** Entries supplied **
..............................

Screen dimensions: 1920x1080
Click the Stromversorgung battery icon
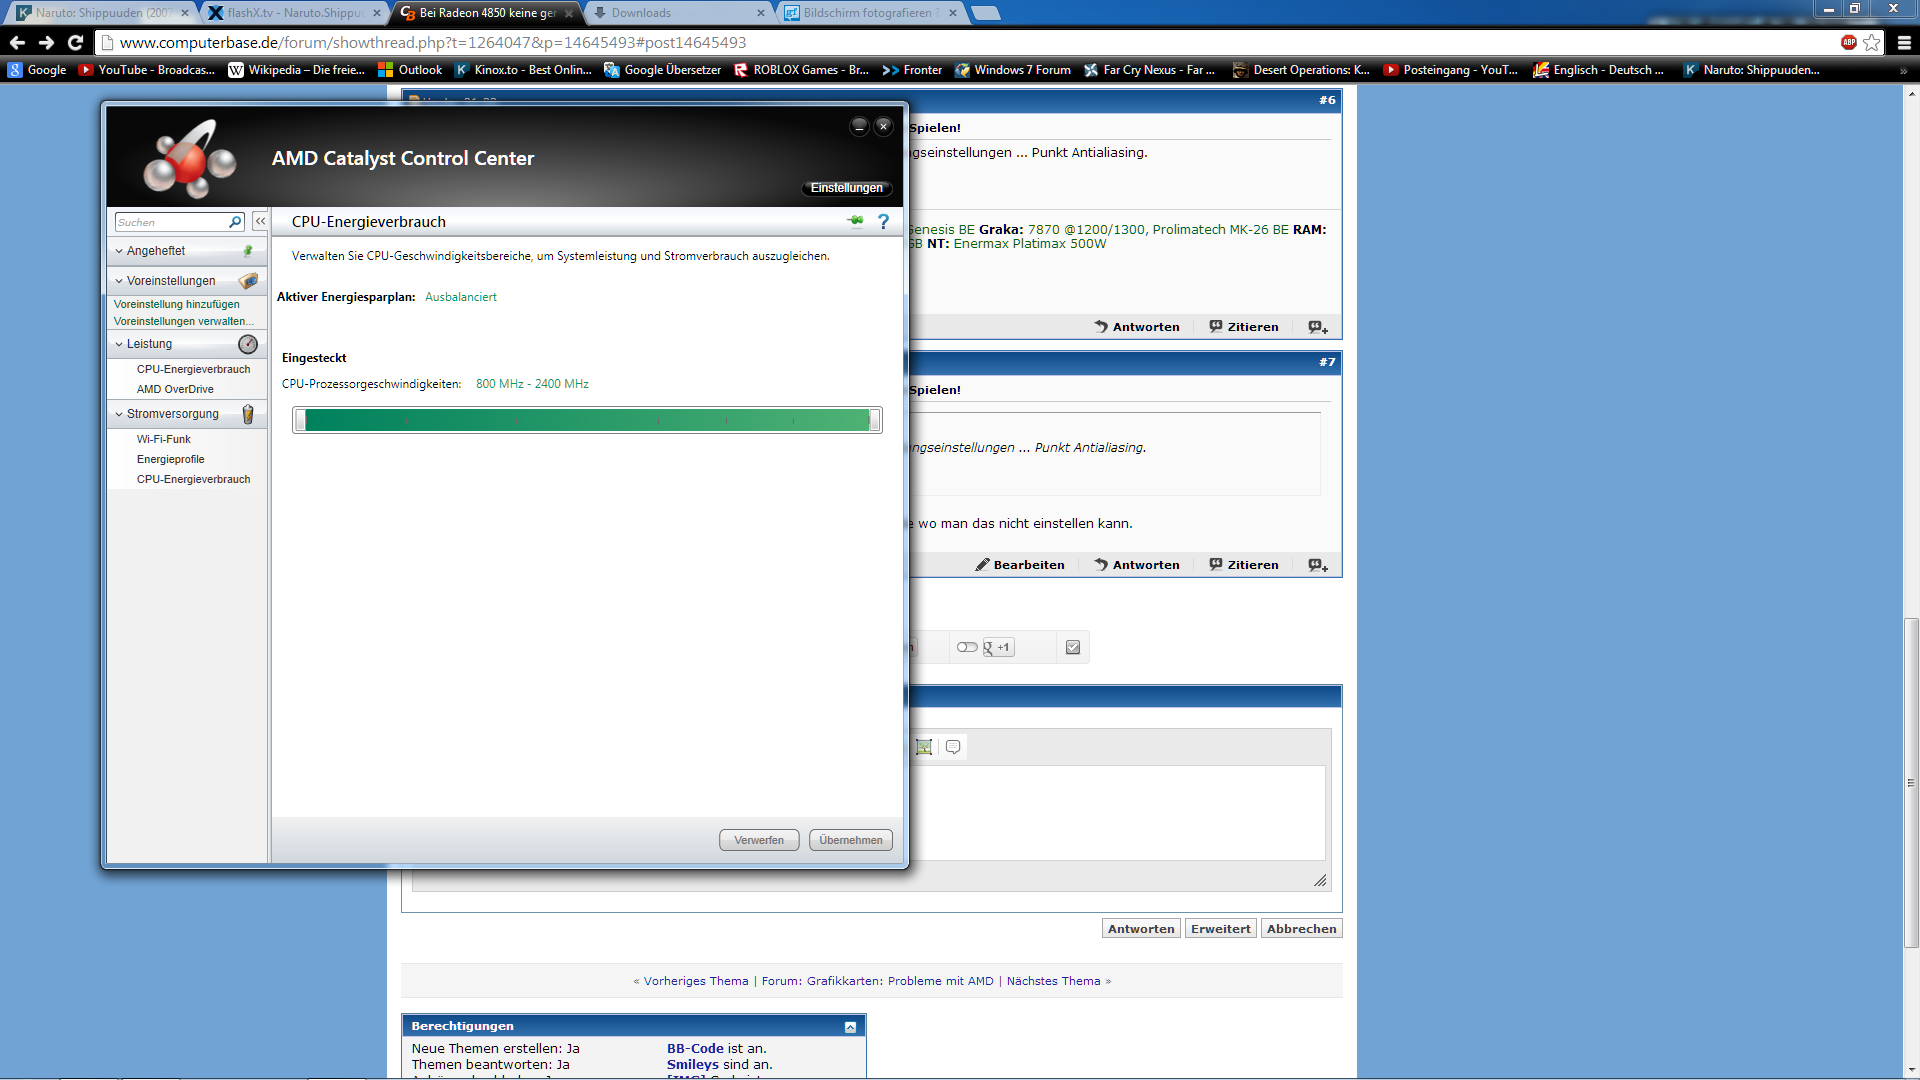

..............................

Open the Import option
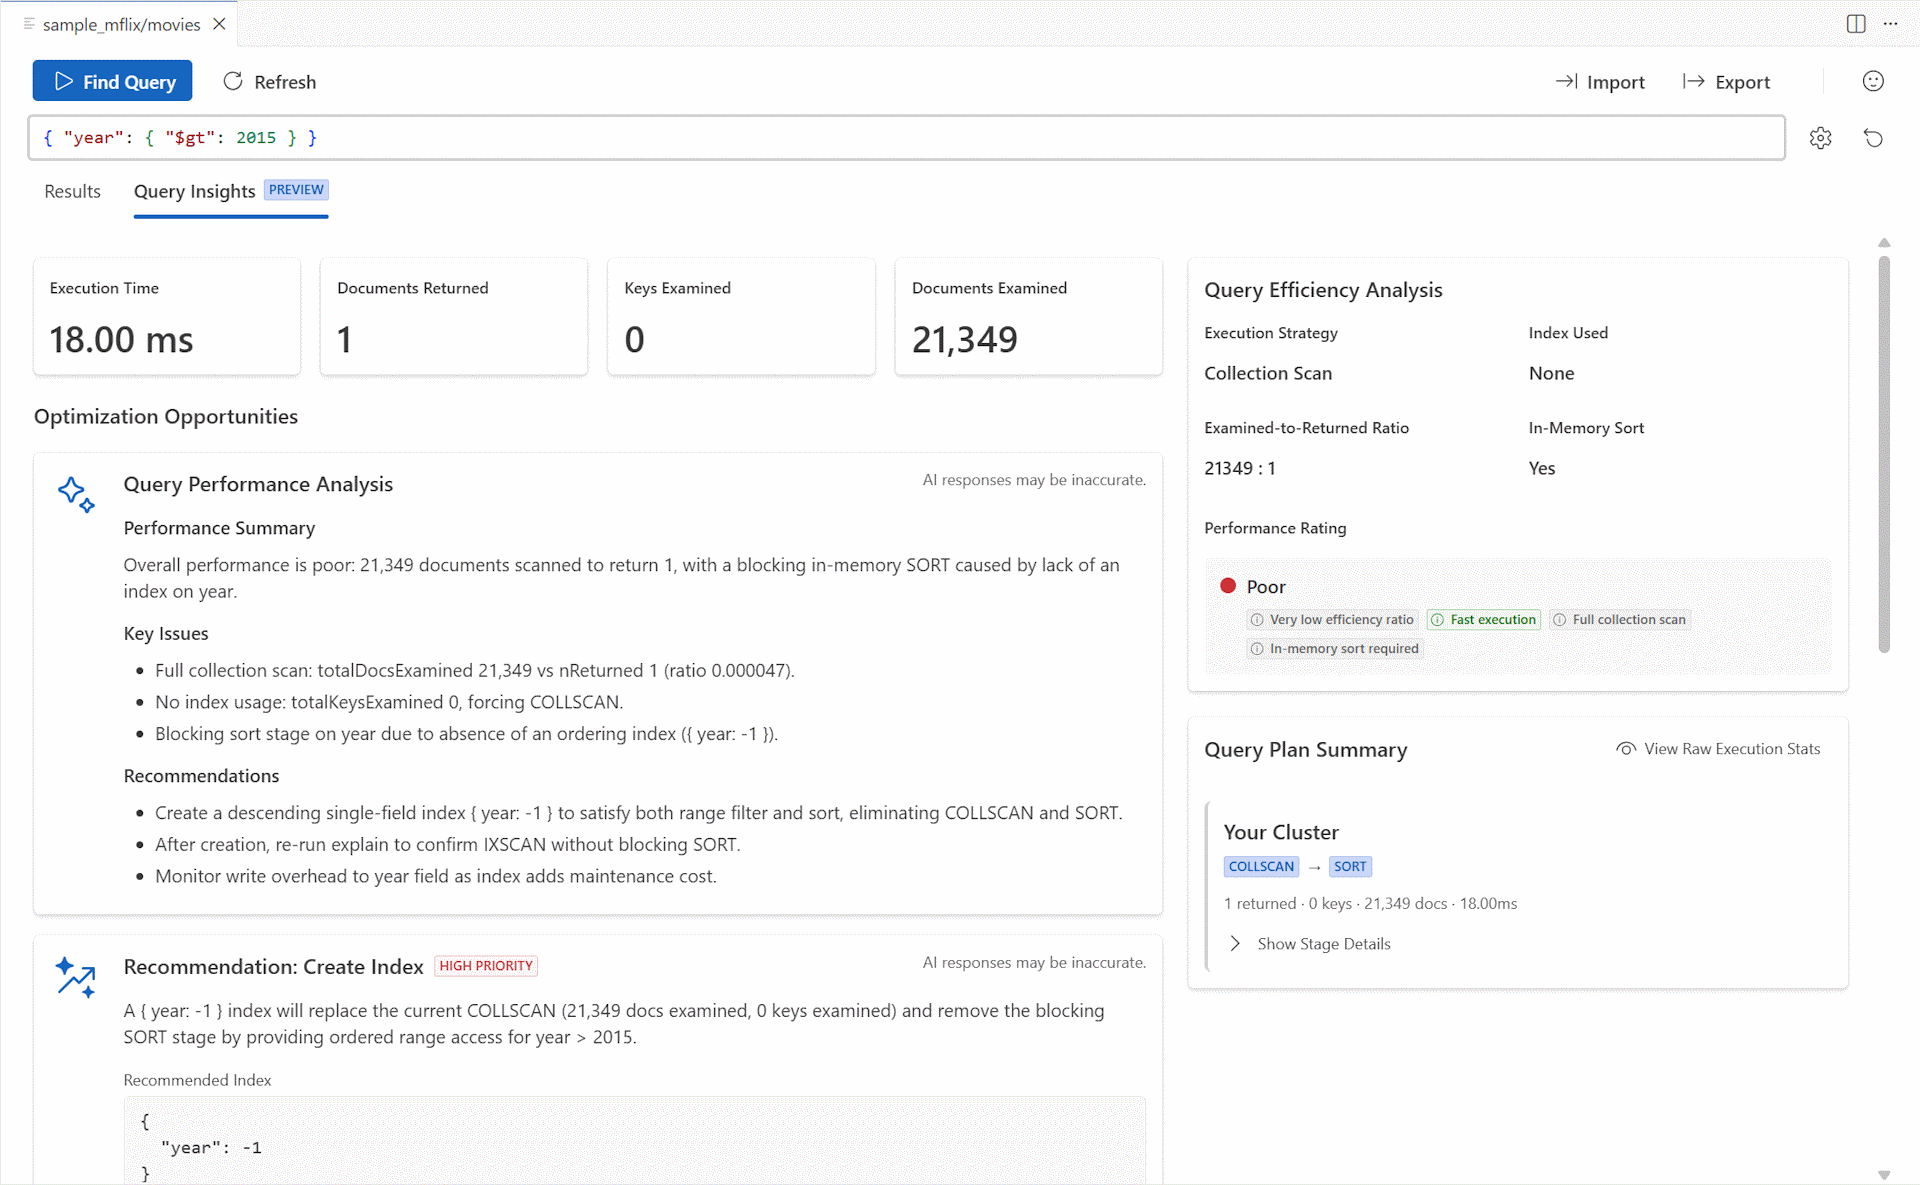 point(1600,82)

..............................

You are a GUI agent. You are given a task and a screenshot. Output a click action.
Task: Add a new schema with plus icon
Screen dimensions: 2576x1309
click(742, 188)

..............................

** Problem details **
Transcribe each line of the data above, unaltered, from the one where "Screen dimensions: 1920x1080" appears to the one where "Click the Stromversorgung battery icon" appears, inclusive of both.

** Answer to the problem **
Screen dimensions: 1920x1080
Click the Stromversorgung battery icon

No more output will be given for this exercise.